Kafalah diisyaratkan oleh Allah SWT., pada
Al-Qur’an Surat Yusuf ayat 72; “Penyeru
itu berseru, Kami kehilangan piala raja dan barang siapa yang
dapat mengembalikannya akan
memperoleh makanan (seberat)
beban unta dan aku menjamin terhadapnya” dan juga
hadist Nabi
saw; “Pinjaman
hendaklah dikembalikan dan
yang menjamin hendaklah membayar” (H.R. Abu Dawud).
Kafalah dinilai sah menurut hukum Islam kalau
memenuhi rukun dan syarat
, yaitu:
1)
Kafiil (orang yang menjamin),
disyaratkan sudah baligh, berakal,tidak
dicegah membelanjakan harta (mahjur) dan
dilakukan dengan kehendaknya sendiri.
2)
Makful lah (orang yang berpiutang/berhak menerima jaminan), syaratnya
ialah diketahui oleh
orang yang menjamin,
ridha (menerima), dan ada ketika terjadinya akad
menjaminan.
3)
Makful ‘anhu (orang yang berutang/yang dijamin), disyaratkan diketahui oleh yang menjamin, dan masih
hidup (belum mati).
4)
Madmun bih atau makful bih
(hutang/kewajiban yang dijamin), disyaratkan; merupakan hutang/prestasi yang harus dibayar atau dipenuhi,
menjadi tanggungannya (makful
anhu), dan
bisa diserahkan oleh
penjamin (kafiil).
5)
Lafadz ijab qabul, disyaratkan
keadaan lafadz itu
berarti menjamin, tidak digantungkan
kepada sesuatu dan tidak berarti sementara.[2]
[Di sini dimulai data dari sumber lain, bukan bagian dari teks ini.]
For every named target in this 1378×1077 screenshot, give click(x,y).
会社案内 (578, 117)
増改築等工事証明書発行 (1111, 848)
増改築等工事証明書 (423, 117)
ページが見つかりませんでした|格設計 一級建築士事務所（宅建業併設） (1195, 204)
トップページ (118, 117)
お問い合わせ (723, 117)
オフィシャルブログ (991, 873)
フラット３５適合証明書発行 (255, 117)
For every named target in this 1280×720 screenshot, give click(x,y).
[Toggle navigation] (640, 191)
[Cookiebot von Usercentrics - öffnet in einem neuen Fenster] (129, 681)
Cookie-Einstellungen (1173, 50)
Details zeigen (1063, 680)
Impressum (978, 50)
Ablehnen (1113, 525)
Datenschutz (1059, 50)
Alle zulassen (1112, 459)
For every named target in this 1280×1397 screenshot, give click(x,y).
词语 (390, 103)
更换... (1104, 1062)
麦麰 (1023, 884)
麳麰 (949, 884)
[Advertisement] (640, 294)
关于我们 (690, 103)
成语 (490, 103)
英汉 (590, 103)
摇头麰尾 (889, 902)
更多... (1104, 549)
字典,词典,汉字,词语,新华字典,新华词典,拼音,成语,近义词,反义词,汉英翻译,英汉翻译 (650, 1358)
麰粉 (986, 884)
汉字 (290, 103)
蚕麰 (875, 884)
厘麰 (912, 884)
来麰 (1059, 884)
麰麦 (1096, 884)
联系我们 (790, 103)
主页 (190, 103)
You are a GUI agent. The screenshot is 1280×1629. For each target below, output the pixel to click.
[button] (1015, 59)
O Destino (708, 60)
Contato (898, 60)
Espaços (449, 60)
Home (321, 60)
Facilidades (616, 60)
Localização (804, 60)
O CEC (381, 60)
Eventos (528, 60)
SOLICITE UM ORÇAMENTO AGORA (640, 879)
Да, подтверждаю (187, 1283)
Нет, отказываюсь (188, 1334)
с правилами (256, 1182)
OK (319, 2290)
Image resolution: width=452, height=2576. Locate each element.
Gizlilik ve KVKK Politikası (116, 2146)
Kafalah dibagi menjadi dua bagian, yaitu
kafalah dengan jiwa (kafalah bi al-nafs) dan kafalah dengan harta (kafalah bi al-maal). Kafalah dengan jiwa dikenal pula dengan Kafalah bi al-Wajhi, yaitu adanya kesediaan pihak penjamin (al-Kafil, al-Dhamin atau
al-Za’im) untuk menghadirkan orang yang ia tanggung kepada yang ia janjikan tanggungan (Makful lah).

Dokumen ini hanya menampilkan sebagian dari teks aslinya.